Gleichzeitig starben über 250 Polizisten und Armeeangehörige bei Attentaten. Nicht einer der Täter wurde gefasst, doch die Indizien sprechen für die Islamisten als Drahtzieher vieler Attentate. Zuletzt wurde mit dem Journalisten Miftah Abusaid ein prominenter Kritiker der Milizen am helllichten Tage erschossen.

Die Bevölkerung will Ruhe

Über sieben Tote und 50 Verletzte lautet die Bilanz eines nächtlichen Angriffs von Ansar Scharia und der ebenfalls islamistischen Raffalah Schati. Laut Augenzeugen beschießt Ansar Scharia Wohngebiete, wohl um mit der Eskalation die Bevölkerung gegen die Allianz Hafters aufzubringen. Deren Querschläger hatten im Bezirk Hawari Privathäuser und Unigebäude getroffen. „Wie symbolisch“, lacht Aya Alfitori. Die Bevölkerung wolle sowohl von Hafter als von den Islamisten in Ruhe gelassen werden. Den ehemaligen General Gaddafis halten viele für machtverliebt. Auf den vielen landesweiten Solidaritätsdemonstrationen für seine „Nationale Armee“, wird sein Name oft nicht erwähnt.
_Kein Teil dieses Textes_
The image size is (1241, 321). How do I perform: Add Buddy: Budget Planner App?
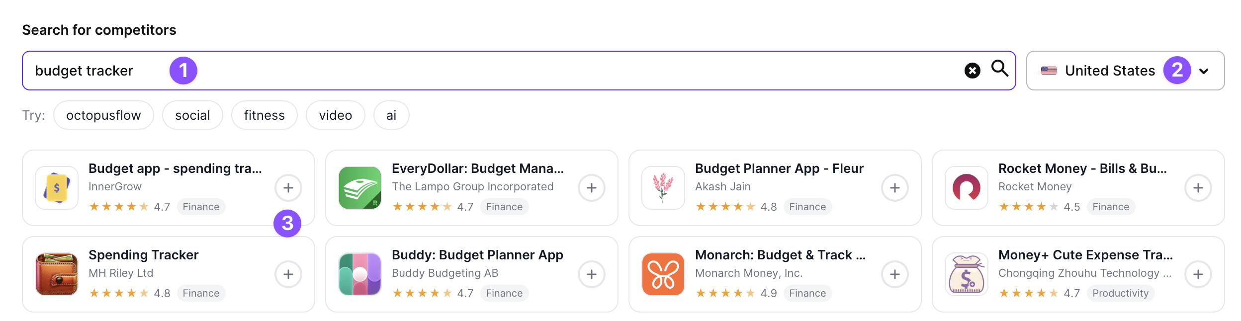[x=591, y=274]
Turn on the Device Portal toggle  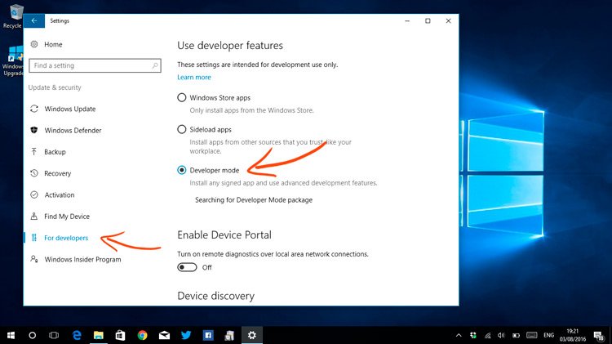tap(187, 267)
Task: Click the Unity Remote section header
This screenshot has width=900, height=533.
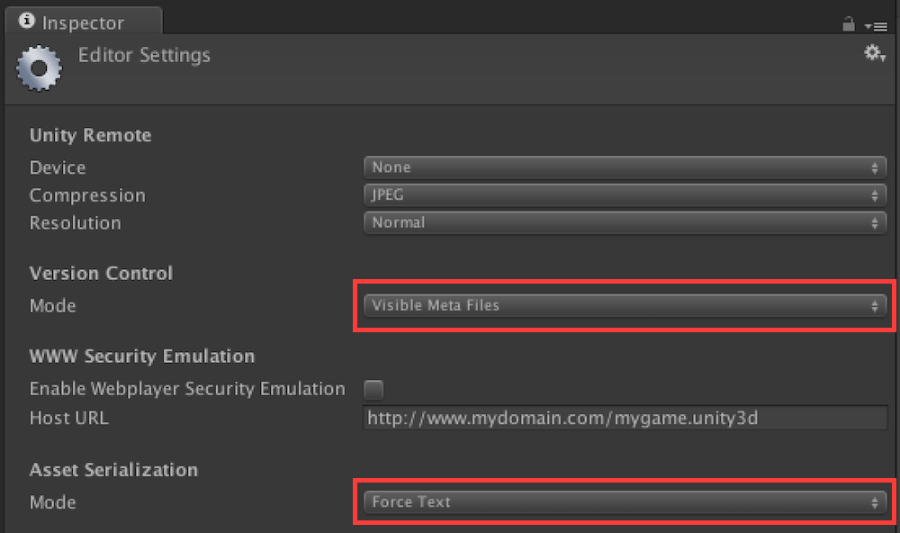Action: [x=90, y=135]
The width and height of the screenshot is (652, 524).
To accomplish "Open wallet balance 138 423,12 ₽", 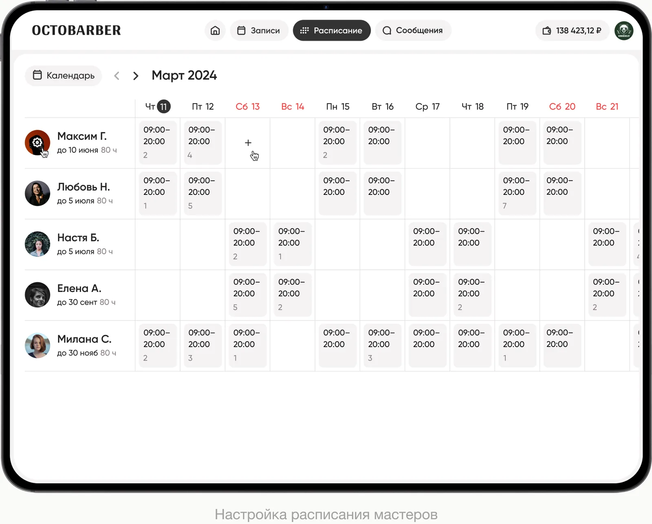I will point(572,31).
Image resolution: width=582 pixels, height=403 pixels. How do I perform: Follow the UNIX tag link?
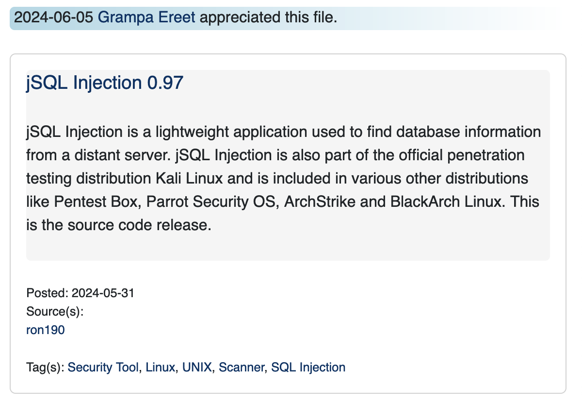[x=197, y=367]
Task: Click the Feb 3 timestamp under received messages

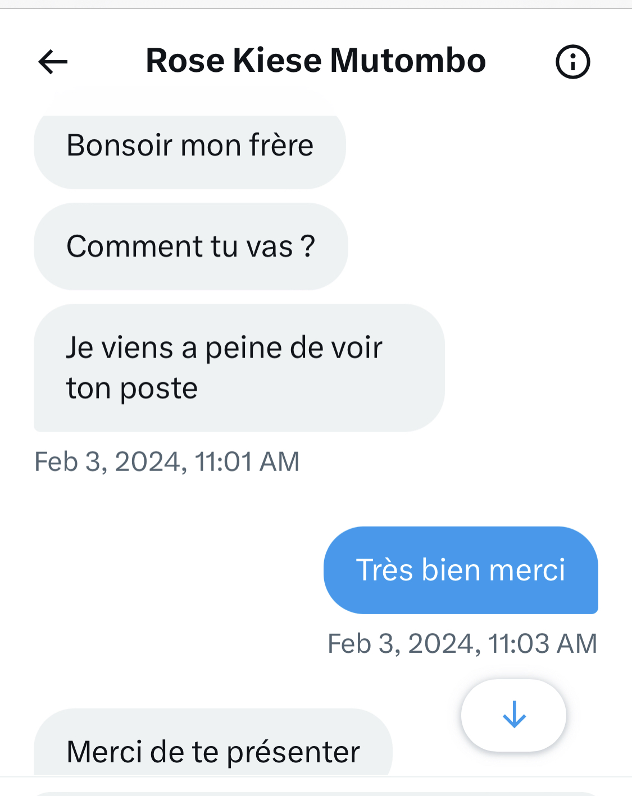Action: (167, 462)
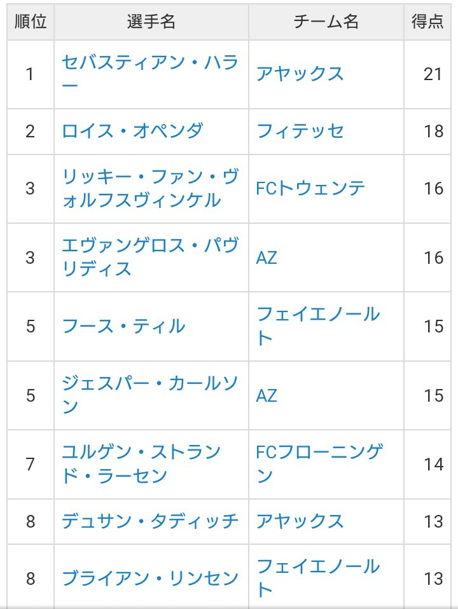Click AZ team link for パヴリディス
This screenshot has width=458, height=609.
pos(267,257)
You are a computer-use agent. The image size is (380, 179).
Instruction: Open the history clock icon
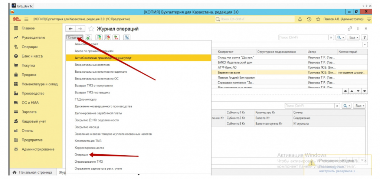coord(309,19)
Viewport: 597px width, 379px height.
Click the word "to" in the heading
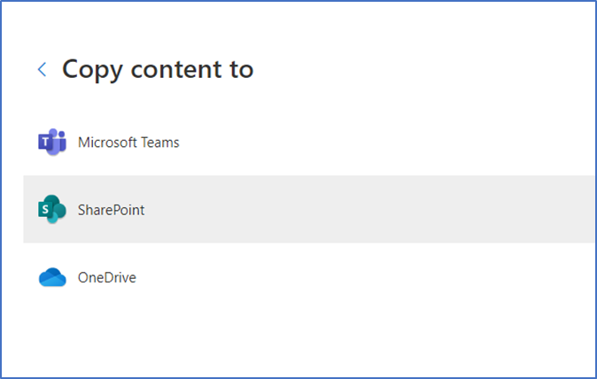tap(242, 70)
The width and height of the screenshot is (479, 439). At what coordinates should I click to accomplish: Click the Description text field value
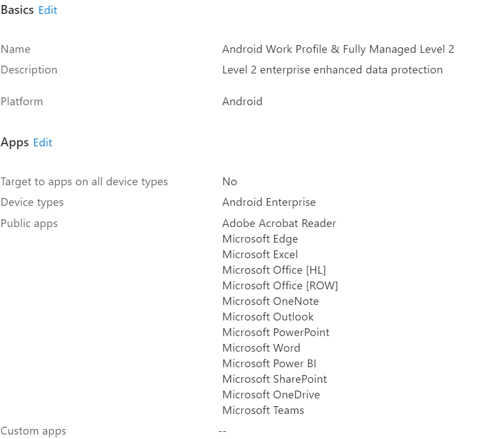point(332,70)
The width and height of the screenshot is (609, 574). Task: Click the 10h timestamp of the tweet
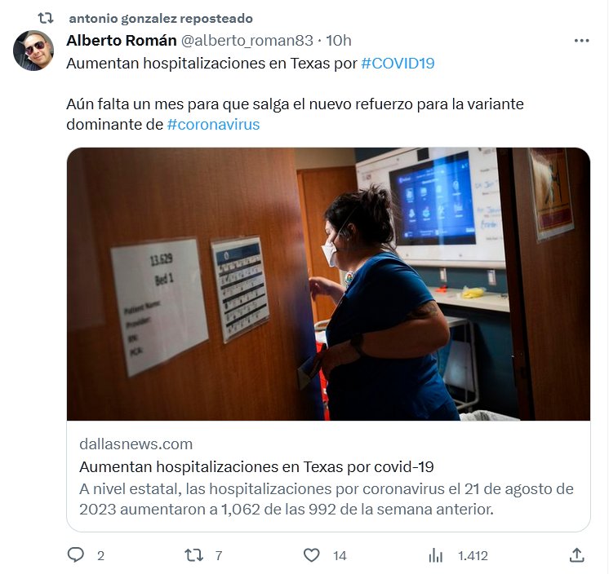click(339, 40)
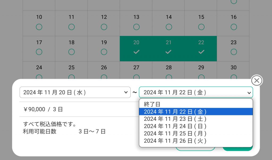The height and width of the screenshot is (160, 272).
Task: Click highlighted 2024年11月22日(金) option
Action: [x=175, y=112]
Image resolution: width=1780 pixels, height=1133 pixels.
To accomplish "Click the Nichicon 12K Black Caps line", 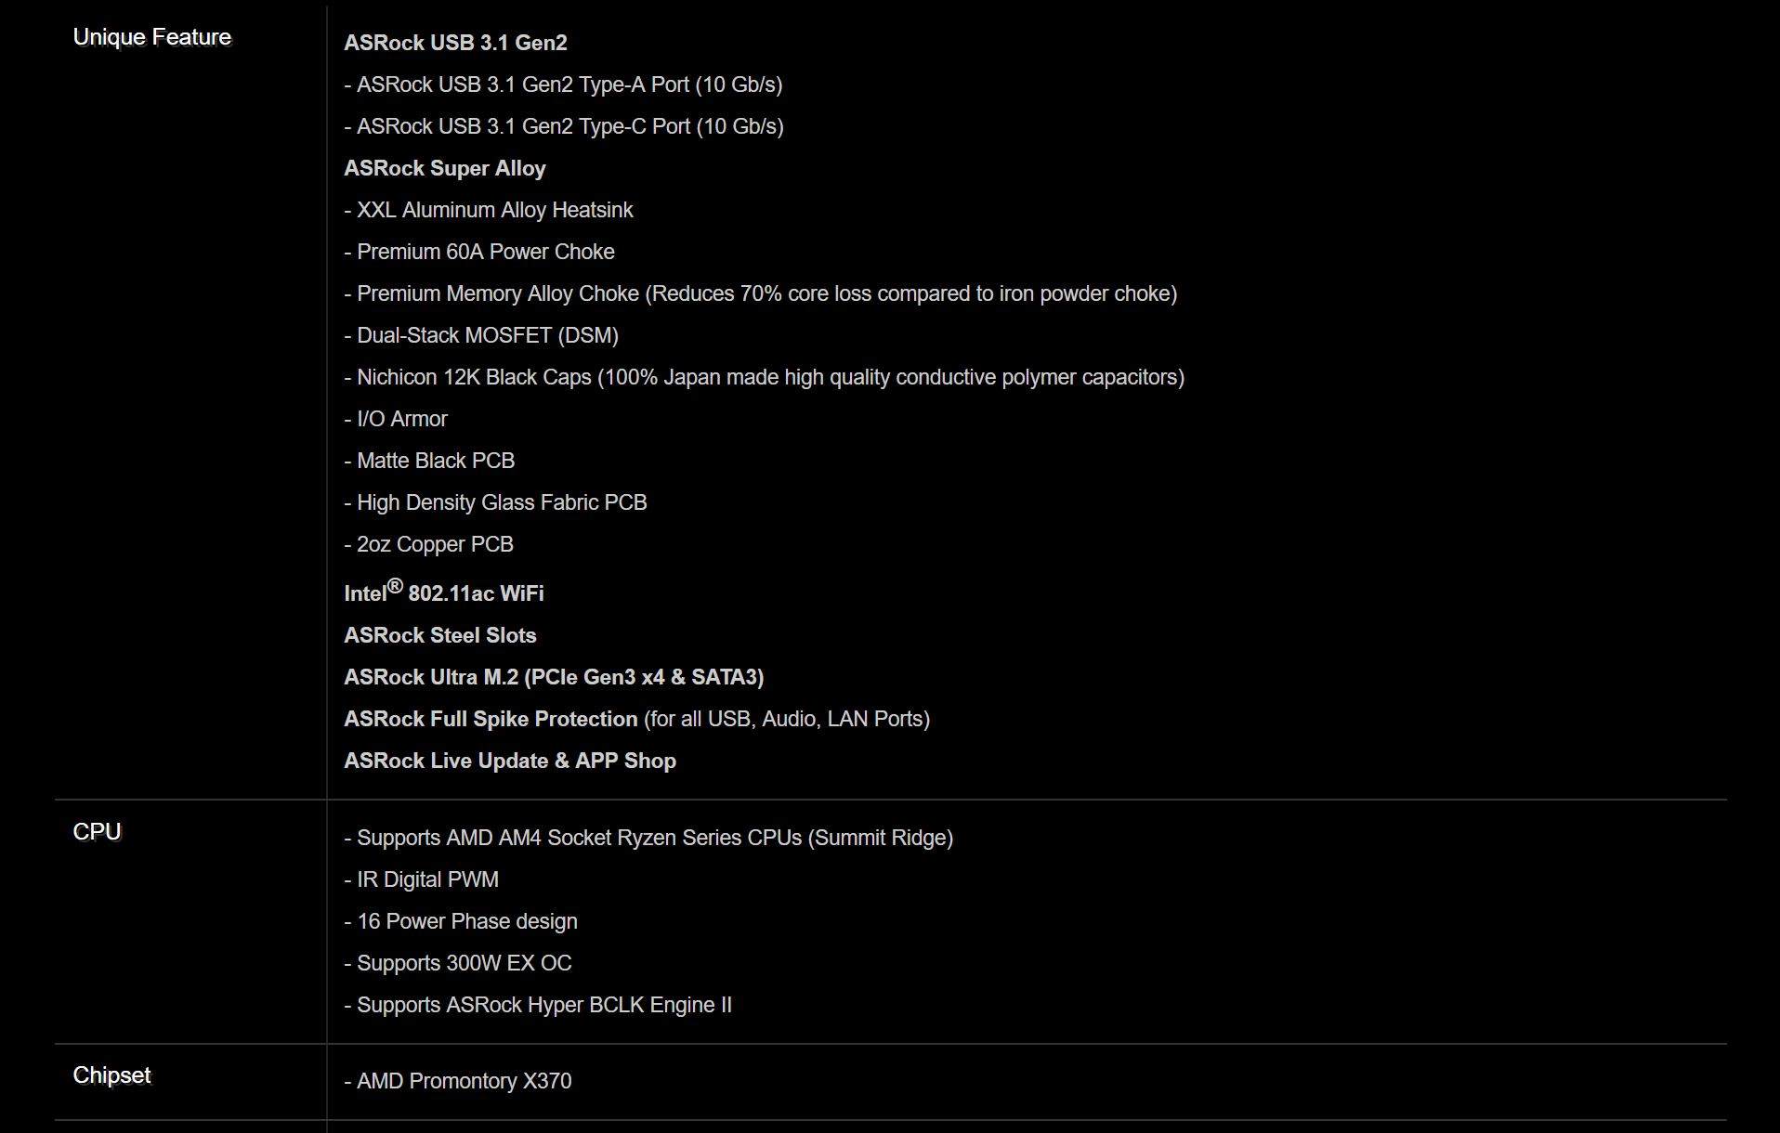I will [x=764, y=377].
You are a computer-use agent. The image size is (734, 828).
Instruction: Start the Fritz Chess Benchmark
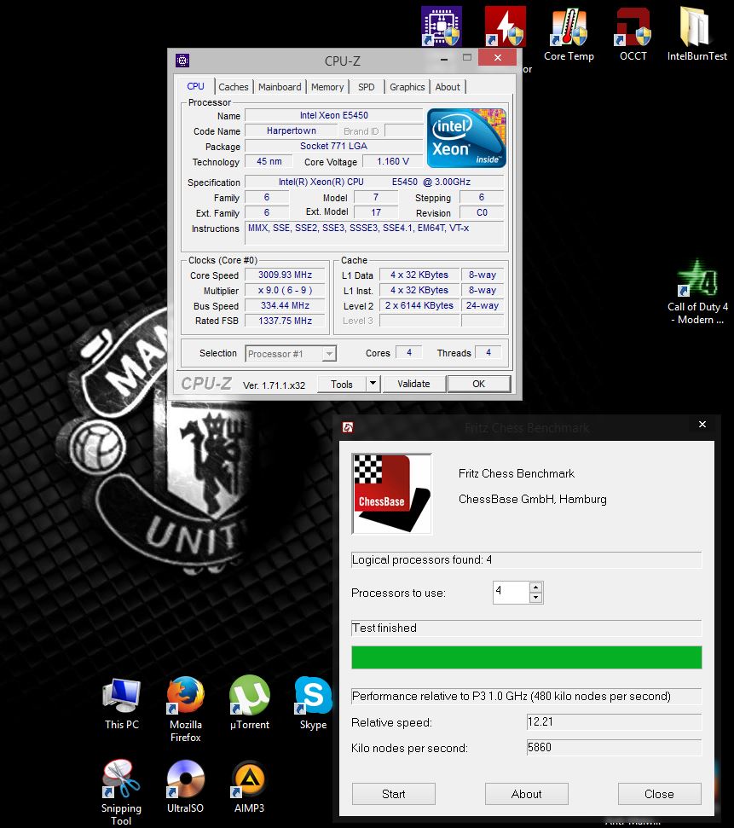[393, 794]
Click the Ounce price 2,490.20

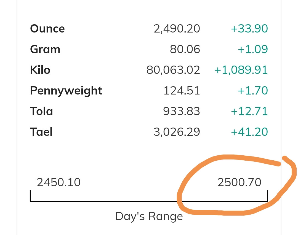(x=177, y=29)
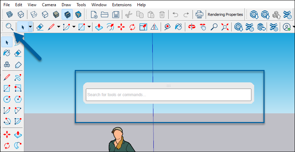This screenshot has height=152, width=295.
Task: Activate the Orbit tool
Action: (x=191, y=27)
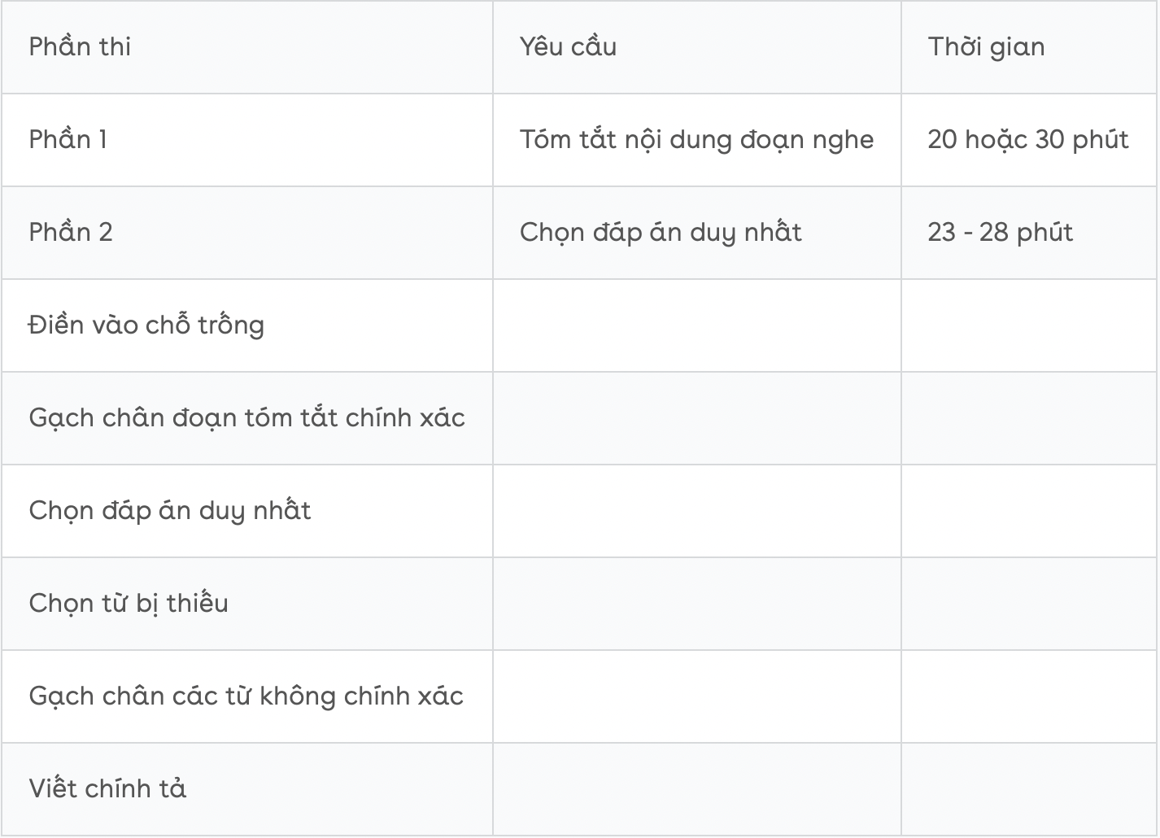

Dies sei Teil zwei des Aufstandes, sagen wütende Männer auf einem der Treffen in Tripolis. Auf ihren Plakaten geben sie „den Islamisten“ im Nationalkongress schuld an dem Chaos, aber auch dem Westen, der ein Bündnis mit den Muslimbrüdern eingegangen sei. „Der Westen wollte die Extremisten mit den Vertretern des politischen Islam eindämmen“, behauptet ein Geschäftsmann. „Das ging bisher doch überall schief.“

In Libyen behaupten derzeit zwei Premierminister und ihre Regierungen, an der Macht zu sein. Übergangspremier Abdullah Thinni weigert sich, sein Amt an den Geschäftsmann Ahmed Maitik abzugeben, der bereits mehrere EU-Botschafter empfing. Maitik war von der starken Islamisten-Fraktion im Kongress erst nach offizieller Beendigung der Sitzung mit weniger als der Hälfte der Abgeordneten gewählt worden. Tunesien hatte am Wochenende eine Libyen-Konferenz der Nachbarländer abgesagt, da es „zurzeit keine Ansprechpartner“ gäbe.